1) Drink Before. Sip During. Water is a great cleanser. Drink plenty before the eating begins. That cleans your stomach and prepares it to receive the approaching bounty. Lots of liquids during the meal dilute your digestive enzymes. During eating sip enough to keep dry foods wet and moving, but don’t "wash down" your food. Food needs to spend time in your stomach in contact with concentrated “undiluted” digestive enzymes.
 
2) Small Mouthfuls. Small Portions. Discipline starts before food enters your mouth. After those taste bud receptors start firing, it is hard to slow them down. Before the fork touches your lips, you must make a conscious decision to minimize. Consider choosing a small plate. Seconds are always available. Chew slowly and thoroughly.
 
3) Talk or Chew, not Both. Didn’t your mother tell you this? Either you’re going to do a good job of talking or a good job of chewing, but probably not both. Chew every forkful until it is virtually digested in your mouth, then swallow. Is that 30 crunches? Fifty? Whatever it takes. We’re supposed to enjoy the food anyway, right? Take your time.
 
4) Go Light on Carbs.  Breads, crackers, cakes, potatoes, chips, desserts....these foods fill us up with little redeeming nutritional value. Eschewing these foods leaves more room for the good stuff. The overabundance of carbs and sugars in our society is the number one cause of diabetes and obesity.
 
5) Choose.

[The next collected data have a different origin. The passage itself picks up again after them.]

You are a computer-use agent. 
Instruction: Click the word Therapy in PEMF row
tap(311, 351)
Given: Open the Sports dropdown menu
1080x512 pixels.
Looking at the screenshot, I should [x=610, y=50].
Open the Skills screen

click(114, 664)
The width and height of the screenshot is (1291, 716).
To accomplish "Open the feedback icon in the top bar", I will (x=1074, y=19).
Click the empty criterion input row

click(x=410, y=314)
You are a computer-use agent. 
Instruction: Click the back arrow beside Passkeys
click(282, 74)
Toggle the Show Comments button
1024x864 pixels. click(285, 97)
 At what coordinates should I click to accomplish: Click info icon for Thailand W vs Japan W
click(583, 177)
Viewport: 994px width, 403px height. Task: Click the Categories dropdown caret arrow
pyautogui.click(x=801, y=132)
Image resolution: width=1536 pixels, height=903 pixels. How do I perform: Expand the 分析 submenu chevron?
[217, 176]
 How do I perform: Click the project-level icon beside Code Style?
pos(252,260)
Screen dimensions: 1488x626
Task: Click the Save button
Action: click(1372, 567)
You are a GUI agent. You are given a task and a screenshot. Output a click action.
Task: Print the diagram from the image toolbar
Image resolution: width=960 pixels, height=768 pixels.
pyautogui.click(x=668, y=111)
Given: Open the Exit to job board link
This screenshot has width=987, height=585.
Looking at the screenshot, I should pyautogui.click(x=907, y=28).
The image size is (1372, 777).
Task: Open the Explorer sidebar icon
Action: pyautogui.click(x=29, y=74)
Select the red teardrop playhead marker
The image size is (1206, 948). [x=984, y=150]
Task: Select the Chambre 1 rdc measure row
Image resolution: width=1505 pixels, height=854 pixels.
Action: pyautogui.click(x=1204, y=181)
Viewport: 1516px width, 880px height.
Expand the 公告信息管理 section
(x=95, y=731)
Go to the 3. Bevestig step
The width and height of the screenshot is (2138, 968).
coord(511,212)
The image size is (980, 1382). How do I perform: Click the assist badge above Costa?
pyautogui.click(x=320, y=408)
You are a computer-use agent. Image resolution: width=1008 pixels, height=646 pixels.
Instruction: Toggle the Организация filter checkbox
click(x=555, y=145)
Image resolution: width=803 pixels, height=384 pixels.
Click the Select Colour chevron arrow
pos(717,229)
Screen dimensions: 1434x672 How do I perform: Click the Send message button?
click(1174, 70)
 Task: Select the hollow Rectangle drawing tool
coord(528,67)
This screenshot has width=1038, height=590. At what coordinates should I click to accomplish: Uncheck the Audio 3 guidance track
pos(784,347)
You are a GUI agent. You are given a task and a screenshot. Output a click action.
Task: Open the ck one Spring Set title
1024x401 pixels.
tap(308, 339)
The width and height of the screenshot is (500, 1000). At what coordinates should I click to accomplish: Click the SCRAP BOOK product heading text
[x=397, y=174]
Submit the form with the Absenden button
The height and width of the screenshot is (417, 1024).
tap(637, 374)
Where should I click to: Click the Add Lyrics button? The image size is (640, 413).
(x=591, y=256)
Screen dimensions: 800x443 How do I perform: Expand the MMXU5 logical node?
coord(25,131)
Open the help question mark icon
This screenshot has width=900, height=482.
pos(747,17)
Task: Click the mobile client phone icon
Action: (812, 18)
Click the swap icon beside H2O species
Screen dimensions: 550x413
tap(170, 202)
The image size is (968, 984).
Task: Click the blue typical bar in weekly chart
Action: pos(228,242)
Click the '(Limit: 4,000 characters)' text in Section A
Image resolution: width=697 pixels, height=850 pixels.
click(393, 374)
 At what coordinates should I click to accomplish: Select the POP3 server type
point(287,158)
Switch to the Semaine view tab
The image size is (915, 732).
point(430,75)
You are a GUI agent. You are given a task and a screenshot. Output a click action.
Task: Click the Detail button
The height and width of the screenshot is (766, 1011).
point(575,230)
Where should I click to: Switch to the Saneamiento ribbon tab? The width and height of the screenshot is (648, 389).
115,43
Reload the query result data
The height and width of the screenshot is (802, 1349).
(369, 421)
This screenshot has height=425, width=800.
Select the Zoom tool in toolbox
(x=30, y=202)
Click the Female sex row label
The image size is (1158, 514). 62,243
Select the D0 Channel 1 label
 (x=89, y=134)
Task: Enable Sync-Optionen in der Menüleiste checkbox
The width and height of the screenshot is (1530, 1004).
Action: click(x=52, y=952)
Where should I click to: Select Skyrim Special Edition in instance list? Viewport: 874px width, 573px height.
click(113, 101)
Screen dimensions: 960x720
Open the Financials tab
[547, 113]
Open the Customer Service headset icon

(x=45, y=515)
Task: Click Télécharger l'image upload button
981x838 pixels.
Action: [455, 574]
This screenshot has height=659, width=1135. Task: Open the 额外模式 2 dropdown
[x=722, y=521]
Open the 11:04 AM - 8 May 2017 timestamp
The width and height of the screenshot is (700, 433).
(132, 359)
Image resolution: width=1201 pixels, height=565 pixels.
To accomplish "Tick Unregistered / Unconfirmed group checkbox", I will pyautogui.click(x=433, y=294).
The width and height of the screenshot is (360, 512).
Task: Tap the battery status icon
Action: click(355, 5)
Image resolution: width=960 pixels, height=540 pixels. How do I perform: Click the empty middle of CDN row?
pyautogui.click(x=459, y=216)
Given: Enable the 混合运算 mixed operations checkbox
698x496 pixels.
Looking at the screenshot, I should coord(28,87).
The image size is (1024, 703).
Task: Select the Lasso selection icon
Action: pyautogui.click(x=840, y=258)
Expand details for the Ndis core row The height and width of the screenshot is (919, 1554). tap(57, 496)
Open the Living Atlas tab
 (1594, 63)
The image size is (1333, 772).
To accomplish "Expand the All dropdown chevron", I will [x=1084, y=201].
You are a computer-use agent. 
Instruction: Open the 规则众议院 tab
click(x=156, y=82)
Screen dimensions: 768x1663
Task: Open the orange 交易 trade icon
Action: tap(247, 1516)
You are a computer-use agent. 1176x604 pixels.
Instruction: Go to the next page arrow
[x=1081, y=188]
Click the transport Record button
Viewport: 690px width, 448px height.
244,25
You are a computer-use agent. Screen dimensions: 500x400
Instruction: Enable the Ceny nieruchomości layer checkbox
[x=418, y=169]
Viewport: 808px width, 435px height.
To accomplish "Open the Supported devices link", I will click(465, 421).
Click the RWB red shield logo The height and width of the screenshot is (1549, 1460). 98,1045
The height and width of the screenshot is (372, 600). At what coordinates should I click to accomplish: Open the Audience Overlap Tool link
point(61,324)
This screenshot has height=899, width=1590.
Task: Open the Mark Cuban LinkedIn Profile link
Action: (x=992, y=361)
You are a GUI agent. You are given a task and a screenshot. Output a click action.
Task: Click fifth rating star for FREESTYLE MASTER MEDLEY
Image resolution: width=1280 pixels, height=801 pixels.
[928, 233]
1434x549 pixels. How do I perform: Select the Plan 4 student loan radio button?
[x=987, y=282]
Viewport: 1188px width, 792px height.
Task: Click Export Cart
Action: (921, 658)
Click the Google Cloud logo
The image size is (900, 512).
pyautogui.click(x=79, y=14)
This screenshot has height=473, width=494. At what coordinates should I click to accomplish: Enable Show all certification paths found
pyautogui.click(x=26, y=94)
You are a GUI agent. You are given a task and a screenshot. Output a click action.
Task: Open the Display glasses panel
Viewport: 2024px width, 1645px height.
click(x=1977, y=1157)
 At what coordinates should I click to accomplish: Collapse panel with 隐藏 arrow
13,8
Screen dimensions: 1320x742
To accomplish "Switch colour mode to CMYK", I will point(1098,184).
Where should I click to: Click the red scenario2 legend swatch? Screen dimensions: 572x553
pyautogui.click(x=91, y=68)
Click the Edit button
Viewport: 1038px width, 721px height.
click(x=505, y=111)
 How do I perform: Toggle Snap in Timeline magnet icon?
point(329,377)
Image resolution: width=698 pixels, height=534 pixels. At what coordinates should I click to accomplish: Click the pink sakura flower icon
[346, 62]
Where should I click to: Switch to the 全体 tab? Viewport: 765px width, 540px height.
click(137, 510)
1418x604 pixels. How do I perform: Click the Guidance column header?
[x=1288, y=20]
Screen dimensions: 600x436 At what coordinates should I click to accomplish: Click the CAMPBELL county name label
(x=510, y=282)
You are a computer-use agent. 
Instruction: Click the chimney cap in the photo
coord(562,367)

You Can’t Eat Everything.  The smorgasbord is radiating with comestible magic and seducing you to taste everything in sight! The temptation is magnetic. Your only hope for survival is the discipline you decided in your pre-feast plan. You can’t eat everything. Make an executive decision before it’s too late! Choose what to eat and what to shun.
 
6) Break the Overeating Cycle.  If you find yourself overwhelmed, here’s the rescue remedy. Step away from the table. Go to the bathroom and rinse out your mouth. Even use toothpaste or mouthwash, anything to cleanse your taste buds. That breaks the enzymatic engine. It’s the antidote to craving. Once the lusting for food is neutralized, you can return to the scene of the buffet. When there, use your mouth to chat, not chew.